On sait combien la Bretagne a souffert de ce « dictat » (ne serait-ce que par la « partition » de 1941 visant à briser « l'élan de résistance », moins contre "l'occupation allemande" que contre "la soumission française"). Comme mentionné dans notre précédent article, Jean-Paul Sartre emprunte tout au penseur breton Jules Lequier (1814-1862), notamment l'idée centrale de « l'existentialisme » selon laquelle « on se fait soi-même » en « faisant ». Ce qui rejoint l'idée centrale de la philosophie de Descartes, à savoir que « l'on est soi-même » en « pensant par soi-même », ou en exerçant sa « liberté de penser ».
Notons que le « néant » chez Sartre revient moins au « non-être » qu'à "l'indifférence" soit, comme l'explique clairement le philosophe, à « la néantisation », c'est-à-dire le fait de nier la réalité pour se construire soi-même. Par exemple, le fait de nier la réalité de l'autre (« l'Enfer, c'est les autres ») avant que l'autre ne nie la mienne. Il est intéressant en ce sens de lire Sartre dans le cadre de la confrontation entre "point de vue français" et "point de vue breton".
Pourquoi le célèbre philosophe, qui a confié à la fin de sa vie en 1980 n'avoir jamais été « existentialiste » (et qui a mis en avant, dans l'ouvrage intitulé "L'Espoir maintenant", son respect de la tradition hébraïque), n'a-t-il jamais reconnu sa dette envers « la pensée bretonne » ? En particulier celle de Lequier, et surtout celle de Descartes...

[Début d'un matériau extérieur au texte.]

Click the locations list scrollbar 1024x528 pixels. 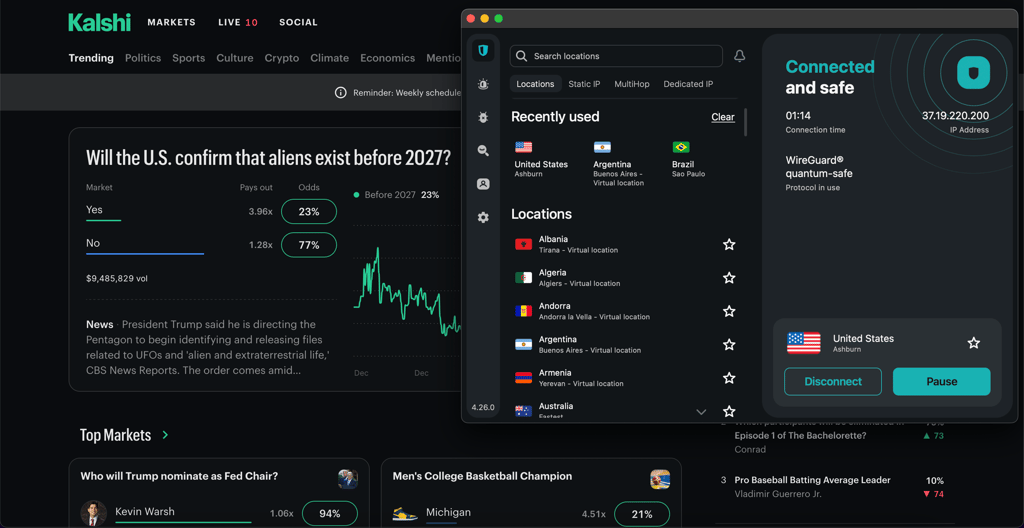(x=745, y=122)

Descartes lui-même s'est inspiré de la formule de Shakespeare « être ou ne pas être ». Un célèbre dramaturge derrière lequel certains ont identifié le philosophe britannique Francis Bacon (1561-1626). Celui-ci, premier "empiriste" de l'époque moderne, a souhaité, comme Descartes, "remplacer Aristote".
Comme nous l'avons indiqué dans notre "Descartes, Breton ?" (p. 86), Descartes aurait pu se rendre en Angleterre. En effet, lorsque l'on voyage en Italie, en Allemagne, en Hollande et en Suède, et que l'on s'intéresse à la philosophie de son temps, il y a de fortes chances pour que l'on se rende un jour ou l'autre en Angleterre...
D'autant plus que le voyage se faisait aisément à l'époque depuis le port de Saint-Malo, à quelques heures de calèche de Rennes (où habitait toute la famille Descartes). Ne parlait-on pas à l'époque de l'Angleterre comme étant la "Grande-Bretagne" ?
Francis Bacon souhaitait remplacer "la méthode" d'Aristote (c'est son nouvel "Organum") et Descartes a concrètement réalisé ce projet... Le philosophe britannique ne disait-il pas "qu'une hypothèse en science dépend du point de vue que l'on adopte "? Ainsi en est-il du Descartes "Français" ou "Breton" : tout dépend du point de vue adopté et, en l'occurrence, l'un ne saurait « nier » ou « néantiser » l'autre.